══ Excerpted records ══
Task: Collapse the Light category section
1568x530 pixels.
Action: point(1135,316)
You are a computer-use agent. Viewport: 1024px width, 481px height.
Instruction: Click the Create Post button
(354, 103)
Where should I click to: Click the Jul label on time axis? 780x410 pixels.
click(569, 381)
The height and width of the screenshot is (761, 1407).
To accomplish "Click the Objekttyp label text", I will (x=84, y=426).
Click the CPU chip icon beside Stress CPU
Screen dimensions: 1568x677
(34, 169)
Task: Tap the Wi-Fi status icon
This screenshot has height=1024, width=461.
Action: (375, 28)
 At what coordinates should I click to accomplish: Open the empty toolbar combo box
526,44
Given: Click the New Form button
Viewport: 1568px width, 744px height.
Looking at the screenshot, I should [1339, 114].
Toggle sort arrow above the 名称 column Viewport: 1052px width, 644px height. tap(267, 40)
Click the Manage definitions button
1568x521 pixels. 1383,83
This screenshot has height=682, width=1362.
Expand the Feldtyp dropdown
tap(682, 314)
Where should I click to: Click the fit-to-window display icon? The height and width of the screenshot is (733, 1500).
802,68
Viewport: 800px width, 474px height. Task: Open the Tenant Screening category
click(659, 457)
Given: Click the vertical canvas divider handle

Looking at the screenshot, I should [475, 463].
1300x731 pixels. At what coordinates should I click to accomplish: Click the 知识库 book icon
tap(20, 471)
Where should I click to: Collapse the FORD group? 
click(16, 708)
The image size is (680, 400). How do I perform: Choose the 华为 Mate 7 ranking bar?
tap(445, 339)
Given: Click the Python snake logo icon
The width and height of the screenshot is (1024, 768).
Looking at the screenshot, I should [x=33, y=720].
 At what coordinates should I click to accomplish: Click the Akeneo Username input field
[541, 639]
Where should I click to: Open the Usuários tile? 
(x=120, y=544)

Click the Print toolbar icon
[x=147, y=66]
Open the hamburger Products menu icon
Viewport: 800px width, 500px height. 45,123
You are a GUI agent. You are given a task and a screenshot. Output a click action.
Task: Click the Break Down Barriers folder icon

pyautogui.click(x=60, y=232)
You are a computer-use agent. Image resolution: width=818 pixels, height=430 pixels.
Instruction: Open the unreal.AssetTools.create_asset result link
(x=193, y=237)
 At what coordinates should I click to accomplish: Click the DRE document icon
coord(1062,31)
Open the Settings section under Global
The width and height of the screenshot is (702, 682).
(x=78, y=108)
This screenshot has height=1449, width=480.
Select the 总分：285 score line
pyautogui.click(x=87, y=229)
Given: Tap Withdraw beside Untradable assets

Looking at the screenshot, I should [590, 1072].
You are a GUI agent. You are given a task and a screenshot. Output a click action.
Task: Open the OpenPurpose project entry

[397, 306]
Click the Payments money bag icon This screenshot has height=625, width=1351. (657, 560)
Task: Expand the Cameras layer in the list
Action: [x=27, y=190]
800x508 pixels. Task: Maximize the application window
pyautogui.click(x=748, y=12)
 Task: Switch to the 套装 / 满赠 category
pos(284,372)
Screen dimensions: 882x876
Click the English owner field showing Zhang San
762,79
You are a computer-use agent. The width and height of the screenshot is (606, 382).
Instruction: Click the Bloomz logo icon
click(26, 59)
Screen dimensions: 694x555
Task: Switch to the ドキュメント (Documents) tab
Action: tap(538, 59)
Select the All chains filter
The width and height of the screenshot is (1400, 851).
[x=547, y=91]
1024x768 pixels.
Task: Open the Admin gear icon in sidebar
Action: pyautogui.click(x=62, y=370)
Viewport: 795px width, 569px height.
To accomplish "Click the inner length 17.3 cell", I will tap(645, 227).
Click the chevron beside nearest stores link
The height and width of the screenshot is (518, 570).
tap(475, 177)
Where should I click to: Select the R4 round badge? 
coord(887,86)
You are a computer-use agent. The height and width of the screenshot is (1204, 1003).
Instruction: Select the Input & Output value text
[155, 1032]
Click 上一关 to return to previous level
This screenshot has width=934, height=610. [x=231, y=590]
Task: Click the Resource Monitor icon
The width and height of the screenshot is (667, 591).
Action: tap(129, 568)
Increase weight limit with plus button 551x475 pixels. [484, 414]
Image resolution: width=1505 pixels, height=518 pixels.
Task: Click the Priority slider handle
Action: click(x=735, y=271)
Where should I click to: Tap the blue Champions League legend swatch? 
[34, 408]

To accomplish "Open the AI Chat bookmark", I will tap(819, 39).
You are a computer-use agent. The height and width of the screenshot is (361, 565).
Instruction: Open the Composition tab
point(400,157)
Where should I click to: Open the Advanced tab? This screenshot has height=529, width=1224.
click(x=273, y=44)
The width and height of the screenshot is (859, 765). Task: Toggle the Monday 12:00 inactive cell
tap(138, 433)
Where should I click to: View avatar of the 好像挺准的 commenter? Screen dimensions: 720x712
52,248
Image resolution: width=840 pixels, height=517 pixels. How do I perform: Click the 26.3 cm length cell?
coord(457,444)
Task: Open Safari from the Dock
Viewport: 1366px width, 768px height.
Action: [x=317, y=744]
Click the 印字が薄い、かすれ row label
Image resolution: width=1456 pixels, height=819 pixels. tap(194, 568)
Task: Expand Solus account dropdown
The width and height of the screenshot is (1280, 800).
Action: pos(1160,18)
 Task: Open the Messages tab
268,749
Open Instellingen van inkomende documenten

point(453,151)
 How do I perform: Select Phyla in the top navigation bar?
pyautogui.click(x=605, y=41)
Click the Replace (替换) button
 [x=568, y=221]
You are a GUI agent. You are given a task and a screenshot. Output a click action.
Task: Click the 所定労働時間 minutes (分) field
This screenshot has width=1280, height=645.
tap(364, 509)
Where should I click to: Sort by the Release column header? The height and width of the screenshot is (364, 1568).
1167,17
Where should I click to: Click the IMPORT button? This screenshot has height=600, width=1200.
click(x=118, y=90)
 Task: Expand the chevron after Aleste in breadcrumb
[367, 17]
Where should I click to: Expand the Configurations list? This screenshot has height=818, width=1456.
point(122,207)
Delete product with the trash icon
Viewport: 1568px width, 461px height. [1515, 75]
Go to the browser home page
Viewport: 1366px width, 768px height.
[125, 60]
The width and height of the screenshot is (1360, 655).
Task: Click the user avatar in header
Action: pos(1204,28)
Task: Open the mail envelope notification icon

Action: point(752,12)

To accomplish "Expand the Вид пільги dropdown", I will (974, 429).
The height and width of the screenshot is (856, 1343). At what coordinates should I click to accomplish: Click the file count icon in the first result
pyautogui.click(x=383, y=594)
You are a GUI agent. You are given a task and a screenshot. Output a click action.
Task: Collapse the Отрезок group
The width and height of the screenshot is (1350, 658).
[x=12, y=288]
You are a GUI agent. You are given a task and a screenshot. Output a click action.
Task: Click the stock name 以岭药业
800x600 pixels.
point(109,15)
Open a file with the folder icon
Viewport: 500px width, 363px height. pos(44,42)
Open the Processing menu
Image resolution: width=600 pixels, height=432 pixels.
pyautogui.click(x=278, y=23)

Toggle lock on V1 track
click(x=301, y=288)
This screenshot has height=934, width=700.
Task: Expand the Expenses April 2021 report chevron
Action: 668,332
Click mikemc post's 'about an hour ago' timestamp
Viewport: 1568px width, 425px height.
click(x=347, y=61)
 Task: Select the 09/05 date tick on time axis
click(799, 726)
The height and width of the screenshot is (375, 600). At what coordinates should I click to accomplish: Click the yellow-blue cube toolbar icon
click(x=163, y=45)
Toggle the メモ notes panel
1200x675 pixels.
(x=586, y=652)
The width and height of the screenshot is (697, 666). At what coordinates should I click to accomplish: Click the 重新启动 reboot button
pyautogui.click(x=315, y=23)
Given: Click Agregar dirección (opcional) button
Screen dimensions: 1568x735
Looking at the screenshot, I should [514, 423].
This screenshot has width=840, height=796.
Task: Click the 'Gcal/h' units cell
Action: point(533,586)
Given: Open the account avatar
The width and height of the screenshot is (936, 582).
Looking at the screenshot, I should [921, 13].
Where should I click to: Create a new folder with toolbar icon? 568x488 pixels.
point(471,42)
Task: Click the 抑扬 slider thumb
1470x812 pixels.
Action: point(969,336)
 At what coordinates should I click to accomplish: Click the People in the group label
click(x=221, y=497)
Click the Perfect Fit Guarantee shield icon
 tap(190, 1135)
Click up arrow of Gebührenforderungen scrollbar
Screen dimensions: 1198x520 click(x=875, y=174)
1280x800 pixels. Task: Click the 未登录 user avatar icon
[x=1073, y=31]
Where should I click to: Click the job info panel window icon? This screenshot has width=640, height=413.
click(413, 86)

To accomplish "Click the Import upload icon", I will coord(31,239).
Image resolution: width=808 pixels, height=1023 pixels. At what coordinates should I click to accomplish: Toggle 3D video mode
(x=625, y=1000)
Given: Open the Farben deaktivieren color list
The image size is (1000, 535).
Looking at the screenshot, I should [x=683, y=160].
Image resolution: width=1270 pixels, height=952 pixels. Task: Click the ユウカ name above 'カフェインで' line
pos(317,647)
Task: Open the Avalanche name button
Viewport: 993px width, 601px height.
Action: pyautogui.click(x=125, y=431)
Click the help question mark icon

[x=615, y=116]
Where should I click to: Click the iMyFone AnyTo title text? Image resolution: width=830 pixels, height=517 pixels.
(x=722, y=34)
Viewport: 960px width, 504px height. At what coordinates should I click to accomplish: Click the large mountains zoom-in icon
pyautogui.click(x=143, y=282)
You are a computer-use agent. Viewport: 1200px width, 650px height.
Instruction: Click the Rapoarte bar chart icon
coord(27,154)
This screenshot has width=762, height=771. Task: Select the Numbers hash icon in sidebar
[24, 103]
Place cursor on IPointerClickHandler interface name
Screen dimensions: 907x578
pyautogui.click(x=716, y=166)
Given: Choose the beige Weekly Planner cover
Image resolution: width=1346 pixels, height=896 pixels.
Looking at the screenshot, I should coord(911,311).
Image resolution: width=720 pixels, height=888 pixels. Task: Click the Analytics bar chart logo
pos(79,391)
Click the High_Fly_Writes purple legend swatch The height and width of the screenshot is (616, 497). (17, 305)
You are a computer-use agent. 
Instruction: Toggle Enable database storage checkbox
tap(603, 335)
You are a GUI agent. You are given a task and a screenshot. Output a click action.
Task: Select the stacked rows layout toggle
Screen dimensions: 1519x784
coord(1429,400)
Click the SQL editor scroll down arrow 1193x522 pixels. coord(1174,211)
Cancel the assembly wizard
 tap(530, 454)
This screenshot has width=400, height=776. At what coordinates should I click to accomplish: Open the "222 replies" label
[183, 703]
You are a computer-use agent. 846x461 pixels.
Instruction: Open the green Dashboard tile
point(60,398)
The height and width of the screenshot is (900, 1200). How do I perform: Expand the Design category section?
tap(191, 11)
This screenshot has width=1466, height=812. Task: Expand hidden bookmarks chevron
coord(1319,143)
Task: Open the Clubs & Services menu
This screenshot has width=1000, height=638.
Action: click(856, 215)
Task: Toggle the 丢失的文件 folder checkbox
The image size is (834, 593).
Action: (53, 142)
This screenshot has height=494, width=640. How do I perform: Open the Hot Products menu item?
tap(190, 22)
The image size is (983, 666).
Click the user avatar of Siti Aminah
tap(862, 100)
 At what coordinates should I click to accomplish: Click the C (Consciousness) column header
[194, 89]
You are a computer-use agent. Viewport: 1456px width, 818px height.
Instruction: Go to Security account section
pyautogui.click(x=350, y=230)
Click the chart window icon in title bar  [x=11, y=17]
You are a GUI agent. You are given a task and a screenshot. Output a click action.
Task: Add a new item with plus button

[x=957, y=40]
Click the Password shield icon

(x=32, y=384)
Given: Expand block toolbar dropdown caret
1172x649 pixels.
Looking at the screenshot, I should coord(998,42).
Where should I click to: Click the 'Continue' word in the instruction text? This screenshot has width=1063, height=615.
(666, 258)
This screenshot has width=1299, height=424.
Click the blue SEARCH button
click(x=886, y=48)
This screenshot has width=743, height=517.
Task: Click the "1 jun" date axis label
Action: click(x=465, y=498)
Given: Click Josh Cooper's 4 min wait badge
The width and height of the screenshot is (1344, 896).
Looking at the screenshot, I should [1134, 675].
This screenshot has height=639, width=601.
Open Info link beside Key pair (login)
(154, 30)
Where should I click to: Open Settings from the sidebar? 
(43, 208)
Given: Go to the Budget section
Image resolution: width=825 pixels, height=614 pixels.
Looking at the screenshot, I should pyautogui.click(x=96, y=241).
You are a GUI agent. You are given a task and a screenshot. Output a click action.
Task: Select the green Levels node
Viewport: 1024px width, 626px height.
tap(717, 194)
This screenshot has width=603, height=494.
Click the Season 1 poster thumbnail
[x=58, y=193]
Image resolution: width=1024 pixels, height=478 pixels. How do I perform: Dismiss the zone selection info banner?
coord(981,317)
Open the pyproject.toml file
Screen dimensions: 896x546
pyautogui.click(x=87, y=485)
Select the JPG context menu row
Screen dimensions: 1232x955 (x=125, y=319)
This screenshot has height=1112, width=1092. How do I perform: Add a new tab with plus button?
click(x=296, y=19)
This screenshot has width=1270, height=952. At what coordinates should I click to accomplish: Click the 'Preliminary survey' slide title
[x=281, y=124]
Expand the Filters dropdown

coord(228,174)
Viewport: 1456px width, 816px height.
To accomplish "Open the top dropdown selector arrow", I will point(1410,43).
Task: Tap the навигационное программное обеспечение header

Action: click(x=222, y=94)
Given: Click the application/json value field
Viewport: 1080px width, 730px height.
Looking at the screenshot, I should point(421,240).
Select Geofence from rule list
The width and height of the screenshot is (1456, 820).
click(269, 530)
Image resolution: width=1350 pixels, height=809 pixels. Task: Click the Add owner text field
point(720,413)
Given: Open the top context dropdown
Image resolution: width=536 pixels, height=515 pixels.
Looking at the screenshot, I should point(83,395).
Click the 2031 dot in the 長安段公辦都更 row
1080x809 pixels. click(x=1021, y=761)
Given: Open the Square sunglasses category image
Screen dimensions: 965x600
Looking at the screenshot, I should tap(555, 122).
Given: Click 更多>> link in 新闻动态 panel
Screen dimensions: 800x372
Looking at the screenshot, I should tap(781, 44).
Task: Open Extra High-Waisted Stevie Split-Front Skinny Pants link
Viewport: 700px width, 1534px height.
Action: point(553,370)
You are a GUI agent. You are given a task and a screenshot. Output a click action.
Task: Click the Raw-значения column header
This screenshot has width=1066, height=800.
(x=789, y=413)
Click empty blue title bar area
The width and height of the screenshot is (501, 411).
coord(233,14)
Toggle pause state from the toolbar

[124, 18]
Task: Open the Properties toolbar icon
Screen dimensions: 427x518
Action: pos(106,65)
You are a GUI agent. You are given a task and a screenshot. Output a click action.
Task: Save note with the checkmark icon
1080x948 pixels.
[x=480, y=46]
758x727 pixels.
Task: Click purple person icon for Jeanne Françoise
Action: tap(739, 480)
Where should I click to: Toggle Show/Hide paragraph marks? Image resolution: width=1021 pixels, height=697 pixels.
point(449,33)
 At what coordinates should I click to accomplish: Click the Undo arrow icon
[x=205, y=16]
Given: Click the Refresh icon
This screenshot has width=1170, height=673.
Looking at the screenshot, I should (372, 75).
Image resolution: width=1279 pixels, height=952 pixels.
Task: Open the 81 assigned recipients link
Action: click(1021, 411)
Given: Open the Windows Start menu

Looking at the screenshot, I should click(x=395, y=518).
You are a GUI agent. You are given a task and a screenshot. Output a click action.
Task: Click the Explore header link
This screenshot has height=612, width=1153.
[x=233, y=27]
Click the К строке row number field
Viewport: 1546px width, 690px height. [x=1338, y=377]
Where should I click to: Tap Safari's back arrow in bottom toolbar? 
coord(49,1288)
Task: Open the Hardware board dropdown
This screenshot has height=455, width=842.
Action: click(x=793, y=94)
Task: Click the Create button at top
═══
◆ **Activity**
All lines in the data above from the one with "Task: Select the green Levels node" through the one with "Task: Open Extra" must be repeated exactly, and no others.

◆ **Answer for this exercise**
Task: Select the green Levels node
Viewport: 1024px width, 626px height.
tap(717, 194)
This screenshot has width=603, height=494.
Click the Season 1 poster thumbnail
[x=58, y=193]
Image resolution: width=1024 pixels, height=478 pixels. How do I perform: Dismiss the zone selection info banner?
coord(981,317)
Open the pyproject.toml file
Screen dimensions: 896x546
pyautogui.click(x=87, y=485)
Select the JPG context menu row
Screen dimensions: 1232x955 (x=125, y=319)
This screenshot has height=1112, width=1092. How do I perform: Add a new tab with plus button?
click(x=296, y=19)
This screenshot has width=1270, height=952. At what coordinates should I click to accomplish: Click the 'Preliminary survey' slide title
[x=281, y=124]
Expand the Filters dropdown

coord(228,174)
Viewport: 1456px width, 816px height.
To accomplish "Open the top dropdown selector arrow", I will point(1410,43).
Task: Tap the навигационное программное обеспечение header

Action: click(x=222, y=94)
Given: Click the application/json value field
Viewport: 1080px width, 730px height.
Looking at the screenshot, I should point(421,240).
Select Geofence from rule list
The width and height of the screenshot is (1456, 820).
click(269, 530)
Image resolution: width=1350 pixels, height=809 pixels. Task: Click the Add owner text field
point(720,413)
Given: Open the top context dropdown
Image resolution: width=536 pixels, height=515 pixels.
Looking at the screenshot, I should point(83,395).
Click the 2031 dot in the 長安段公辦都更 row
1080x809 pixels. click(x=1021, y=761)
Given: Open the Square sunglasses category image
Screen dimensions: 965x600
Looking at the screenshot, I should tap(555, 122).
Given: Click 更多>> link in 新闻动态 panel
Screen dimensions: 800x372
Looking at the screenshot, I should tap(781, 44).
Task: Open Extra High-Waisted Stevie Split-Front Skinny Pants link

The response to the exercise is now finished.